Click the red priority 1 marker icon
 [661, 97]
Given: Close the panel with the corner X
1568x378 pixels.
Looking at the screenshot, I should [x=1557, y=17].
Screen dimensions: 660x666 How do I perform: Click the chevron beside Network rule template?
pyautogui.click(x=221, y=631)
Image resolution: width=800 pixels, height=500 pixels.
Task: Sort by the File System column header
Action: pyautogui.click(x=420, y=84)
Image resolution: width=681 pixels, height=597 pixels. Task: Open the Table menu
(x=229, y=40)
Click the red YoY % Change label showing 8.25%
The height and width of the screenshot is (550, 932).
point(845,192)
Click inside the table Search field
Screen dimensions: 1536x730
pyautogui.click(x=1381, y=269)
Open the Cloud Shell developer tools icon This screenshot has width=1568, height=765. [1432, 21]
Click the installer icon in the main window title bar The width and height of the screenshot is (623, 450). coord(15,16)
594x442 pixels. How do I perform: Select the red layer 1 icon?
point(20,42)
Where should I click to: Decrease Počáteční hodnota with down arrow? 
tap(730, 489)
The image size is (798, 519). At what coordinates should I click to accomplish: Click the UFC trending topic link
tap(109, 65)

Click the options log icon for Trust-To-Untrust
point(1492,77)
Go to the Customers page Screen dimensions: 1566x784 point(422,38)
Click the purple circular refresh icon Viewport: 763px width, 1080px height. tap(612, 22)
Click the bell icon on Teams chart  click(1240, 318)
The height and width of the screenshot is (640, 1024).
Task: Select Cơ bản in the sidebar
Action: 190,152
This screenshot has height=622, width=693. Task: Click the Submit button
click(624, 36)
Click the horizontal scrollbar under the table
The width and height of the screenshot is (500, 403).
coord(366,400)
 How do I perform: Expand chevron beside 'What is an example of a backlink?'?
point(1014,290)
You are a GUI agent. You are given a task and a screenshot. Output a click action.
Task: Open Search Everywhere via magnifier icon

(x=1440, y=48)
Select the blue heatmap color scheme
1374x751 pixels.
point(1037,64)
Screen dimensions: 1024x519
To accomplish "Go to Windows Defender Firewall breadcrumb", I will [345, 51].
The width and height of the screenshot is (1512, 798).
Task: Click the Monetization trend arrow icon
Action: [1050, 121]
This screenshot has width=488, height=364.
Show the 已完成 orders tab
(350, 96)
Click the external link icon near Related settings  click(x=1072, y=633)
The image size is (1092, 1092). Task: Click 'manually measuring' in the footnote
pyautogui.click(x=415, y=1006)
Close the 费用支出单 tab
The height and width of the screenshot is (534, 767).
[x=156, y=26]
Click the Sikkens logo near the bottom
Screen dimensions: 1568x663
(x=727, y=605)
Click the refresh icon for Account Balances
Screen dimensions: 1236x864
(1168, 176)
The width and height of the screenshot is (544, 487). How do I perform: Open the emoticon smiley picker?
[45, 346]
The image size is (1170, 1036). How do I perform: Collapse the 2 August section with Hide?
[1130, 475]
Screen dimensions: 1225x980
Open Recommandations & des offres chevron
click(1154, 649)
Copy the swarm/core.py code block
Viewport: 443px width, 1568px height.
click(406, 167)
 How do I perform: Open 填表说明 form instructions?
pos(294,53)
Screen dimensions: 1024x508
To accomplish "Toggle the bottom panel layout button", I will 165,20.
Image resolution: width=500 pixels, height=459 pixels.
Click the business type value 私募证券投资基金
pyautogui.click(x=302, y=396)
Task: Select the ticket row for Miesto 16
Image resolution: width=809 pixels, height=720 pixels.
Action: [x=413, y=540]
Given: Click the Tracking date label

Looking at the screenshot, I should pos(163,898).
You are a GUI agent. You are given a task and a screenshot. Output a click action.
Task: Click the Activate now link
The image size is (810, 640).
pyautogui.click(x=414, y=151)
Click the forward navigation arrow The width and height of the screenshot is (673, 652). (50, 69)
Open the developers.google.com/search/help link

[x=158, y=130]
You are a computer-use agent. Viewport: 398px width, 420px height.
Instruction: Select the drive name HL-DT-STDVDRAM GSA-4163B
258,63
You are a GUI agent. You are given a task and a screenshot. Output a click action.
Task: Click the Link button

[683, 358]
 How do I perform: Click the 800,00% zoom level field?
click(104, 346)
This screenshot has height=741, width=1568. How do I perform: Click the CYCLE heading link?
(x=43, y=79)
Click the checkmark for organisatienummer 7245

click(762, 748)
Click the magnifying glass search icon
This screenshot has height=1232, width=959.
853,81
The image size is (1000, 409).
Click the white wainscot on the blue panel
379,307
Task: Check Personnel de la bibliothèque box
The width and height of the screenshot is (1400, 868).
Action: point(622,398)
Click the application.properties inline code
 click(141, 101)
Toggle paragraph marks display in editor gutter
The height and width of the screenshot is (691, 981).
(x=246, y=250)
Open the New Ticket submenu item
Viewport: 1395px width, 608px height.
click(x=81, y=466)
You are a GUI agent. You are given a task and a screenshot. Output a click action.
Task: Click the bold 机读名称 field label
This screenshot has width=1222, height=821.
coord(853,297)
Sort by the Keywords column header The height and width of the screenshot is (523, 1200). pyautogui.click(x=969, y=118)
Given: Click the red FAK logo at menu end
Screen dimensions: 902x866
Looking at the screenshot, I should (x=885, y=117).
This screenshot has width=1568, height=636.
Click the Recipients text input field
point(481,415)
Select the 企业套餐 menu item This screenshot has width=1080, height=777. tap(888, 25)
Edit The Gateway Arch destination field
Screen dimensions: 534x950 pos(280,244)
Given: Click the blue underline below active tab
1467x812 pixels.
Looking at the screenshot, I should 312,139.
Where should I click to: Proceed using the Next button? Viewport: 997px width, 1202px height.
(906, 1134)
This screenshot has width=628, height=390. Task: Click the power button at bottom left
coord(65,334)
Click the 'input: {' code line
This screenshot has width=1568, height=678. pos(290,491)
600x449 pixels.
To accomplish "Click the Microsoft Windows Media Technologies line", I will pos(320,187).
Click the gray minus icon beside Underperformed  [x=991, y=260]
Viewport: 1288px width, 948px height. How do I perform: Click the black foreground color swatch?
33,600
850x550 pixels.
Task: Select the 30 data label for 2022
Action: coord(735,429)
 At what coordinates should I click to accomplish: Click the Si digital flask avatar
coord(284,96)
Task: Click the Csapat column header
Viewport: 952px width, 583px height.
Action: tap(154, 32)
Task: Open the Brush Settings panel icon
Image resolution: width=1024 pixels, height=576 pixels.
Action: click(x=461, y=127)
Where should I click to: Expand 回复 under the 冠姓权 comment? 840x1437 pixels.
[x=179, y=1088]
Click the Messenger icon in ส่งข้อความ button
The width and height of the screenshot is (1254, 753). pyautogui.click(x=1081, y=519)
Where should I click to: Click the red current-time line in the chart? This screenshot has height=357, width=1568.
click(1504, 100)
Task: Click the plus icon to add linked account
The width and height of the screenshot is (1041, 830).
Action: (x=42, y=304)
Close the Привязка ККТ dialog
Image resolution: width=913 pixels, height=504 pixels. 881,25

● ● ● ●

WHAT IS BEING ASKED
Copy out the entries. Leave every line exactly as it is.

RESPONSE BELOW
Click the red priority 1 marker icon
 [661, 97]
Given: Close the panel with the corner X
1568x378 pixels.
Looking at the screenshot, I should [x=1557, y=17].
Screen dimensions: 660x666 How do I perform: Click the chevron beside Network rule template?
pyautogui.click(x=221, y=631)
Image resolution: width=800 pixels, height=500 pixels.
Task: Sort by the File System column header
Action: pyautogui.click(x=420, y=84)
Image resolution: width=681 pixels, height=597 pixels. Task: Open the Table menu
(x=229, y=40)
Click the red YoY % Change label showing 8.25%
The height and width of the screenshot is (550, 932).
point(845,192)
Click inside the table Search field
Screen dimensions: 1536x730
pyautogui.click(x=1381, y=269)
Open the Cloud Shell developer tools icon This screenshot has width=1568, height=765. [1432, 21]
Click the installer icon in the main window title bar The width and height of the screenshot is (623, 450). coord(15,16)
594x442 pixels. How do I perform: Select the red layer 1 icon?
point(20,42)
Where should I click to: Decrease Počáteční hodnota with down arrow? 
tap(730, 489)
The image size is (798, 519). At what coordinates should I click to accomplish: Click the UFC trending topic link
tap(109, 65)

Click the options log icon for Trust-To-Untrust
point(1492,77)
Go to the Customers page Screen dimensions: 1566x784 point(422,38)
Click the purple circular refresh icon Viewport: 763px width, 1080px height. tap(612, 22)
Click the bell icon on Teams chart  click(1240, 318)
The height and width of the screenshot is (640, 1024).
Task: Select Cơ bản in the sidebar
Action: 190,152
This screenshot has height=622, width=693. Task: Click the Submit button
click(624, 36)
Click the horizontal scrollbar under the table
The width and height of the screenshot is (500, 403).
coord(366,400)
 How do I perform: Expand chevron beside 'What is an example of a backlink?'?
point(1014,290)
You are a GUI agent. You are given a task and a screenshot. Output a click action.
Task: Open Search Everywhere via magnifier icon

(x=1440, y=48)
Select the blue heatmap color scheme
1374x751 pixels.
point(1037,64)
Screen dimensions: 1024x519
To accomplish "Go to Windows Defender Firewall breadcrumb", I will [345, 51].
The width and height of the screenshot is (1512, 798).
Task: Click the Monetization trend arrow icon
Action: [1050, 121]
This screenshot has width=488, height=364.
Show the 已完成 orders tab
(350, 96)
Click the external link icon near Related settings  click(x=1072, y=633)
The image size is (1092, 1092). Task: Click 'manually measuring' in the footnote
pyautogui.click(x=415, y=1006)
Close the 费用支出单 tab
The height and width of the screenshot is (534, 767).
[x=156, y=26]
Click the Sikkens logo near the bottom
Screen dimensions: 1568x663
(x=727, y=605)
Click the refresh icon for Account Balances
Screen dimensions: 1236x864
(1168, 176)
The width and height of the screenshot is (544, 487). How do I perform: Open the emoticon smiley picker?
[45, 346]
The image size is (1170, 1036). How do I perform: Collapse the 2 August section with Hide?
[1130, 475]
Screen dimensions: 1225x980
Open Recommandations & des offres chevron
click(1154, 649)
Copy the swarm/core.py code block
Viewport: 443px width, 1568px height.
click(406, 167)
 How do I perform: Open 填表说明 form instructions?
pos(294,53)
Screen dimensions: 1024x508
To accomplish "Toggle the bottom panel layout button", I will 165,20.
Image resolution: width=500 pixels, height=459 pixels.
Click the business type value 私募证券投资基金
pyautogui.click(x=302, y=396)
Task: Select the ticket row for Miesto 16
Image resolution: width=809 pixels, height=720 pixels.
Action: [x=413, y=540]
Given: Click the Tracking date label

Looking at the screenshot, I should pos(163,898).
You are a GUI agent. You are given a task and a screenshot. Output a click action.
Task: Click the Activate now link
The image size is (810, 640).
pyautogui.click(x=414, y=151)
Click the forward navigation arrow The width and height of the screenshot is (673, 652). (50, 69)
Open the developers.google.com/search/help link

[x=158, y=130]
You are a computer-use agent. Viewport: 398px width, 420px height.
Instruction: Select the drive name HL-DT-STDVDRAM GSA-4163B
258,63
You are a GUI agent. You are given a task and a screenshot. Output a click action.
Task: Click the Link button

[683, 358]
 How do I perform: Click the 800,00% zoom level field?
click(104, 346)
This screenshot has height=741, width=1568. How do I perform: Click the CYCLE heading link?
(x=43, y=79)
Click the checkmark for organisatienummer 7245

click(762, 748)
Click the magnifying glass search icon
This screenshot has height=1232, width=959.
853,81
The image size is (1000, 409).
Click the white wainscot on the blue panel
379,307
Task: Check Personnel de la bibliothèque box
The width and height of the screenshot is (1400, 868).
Action: point(622,398)
Click the application.properties inline code
 click(141, 101)
Toggle paragraph marks display in editor gutter
The height and width of the screenshot is (691, 981).
(x=246, y=250)
Open the New Ticket submenu item
Viewport: 1395px width, 608px height.
click(x=81, y=466)
You are a GUI agent. You are given a task and a screenshot. Output a click action.
Task: Click the bold 机读名称 field label
This screenshot has width=1222, height=821.
coord(853,297)
Sort by the Keywords column header The height and width of the screenshot is (523, 1200). pyautogui.click(x=969, y=118)
Given: Click the red FAK logo at menu end
Screen dimensions: 902x866
Looking at the screenshot, I should (x=885, y=117).
This screenshot has width=1568, height=636.
Click the Recipients text input field
point(481,415)
Select the 企业套餐 menu item This screenshot has width=1080, height=777. tap(888, 25)
Edit The Gateway Arch destination field
Screen dimensions: 534x950 pos(280,244)
Given: Click the blue underline below active tab
1467x812 pixels.
Looking at the screenshot, I should 312,139.
Where should I click to: Proceed using the Next button? Viewport: 997px width, 1202px height.
(906, 1134)
This screenshot has width=628, height=390. Task: Click the power button at bottom left
coord(65,334)
Click the 'input: {' code line
This screenshot has width=1568, height=678. pos(290,491)
600x449 pixels.
To accomplish "Click the Microsoft Windows Media Technologies line", I will pos(320,187).
Click the gray minus icon beside Underperformed  [x=991, y=260]
Viewport: 1288px width, 948px height. How do I perform: Click the black foreground color swatch?
33,600
850x550 pixels.
Task: Select the 30 data label for 2022
Action: coord(735,429)
 At what coordinates should I click to accomplish: Click the Si digital flask avatar
coord(284,96)
Task: Click the Csapat column header
Viewport: 952px width, 583px height.
Action: tap(154, 32)
Task: Open the Brush Settings panel icon
Image resolution: width=1024 pixels, height=576 pixels.
Action: click(x=461, y=127)
Where should I click to: Expand 回复 under the 冠姓权 comment? 840x1437 pixels.
[x=179, y=1088]
Click the Messenger icon in ส่งข้อความ button
The width and height of the screenshot is (1254, 753). pyautogui.click(x=1081, y=519)
Where should I click to: Click the red current-time line in the chart? This screenshot has height=357, width=1568.
click(1504, 100)
Task: Click the plus icon to add linked account
The width and height of the screenshot is (1041, 830).
Action: (x=42, y=304)
Close the Привязка ККТ dialog
Image resolution: width=913 pixels, height=504 pixels. 881,25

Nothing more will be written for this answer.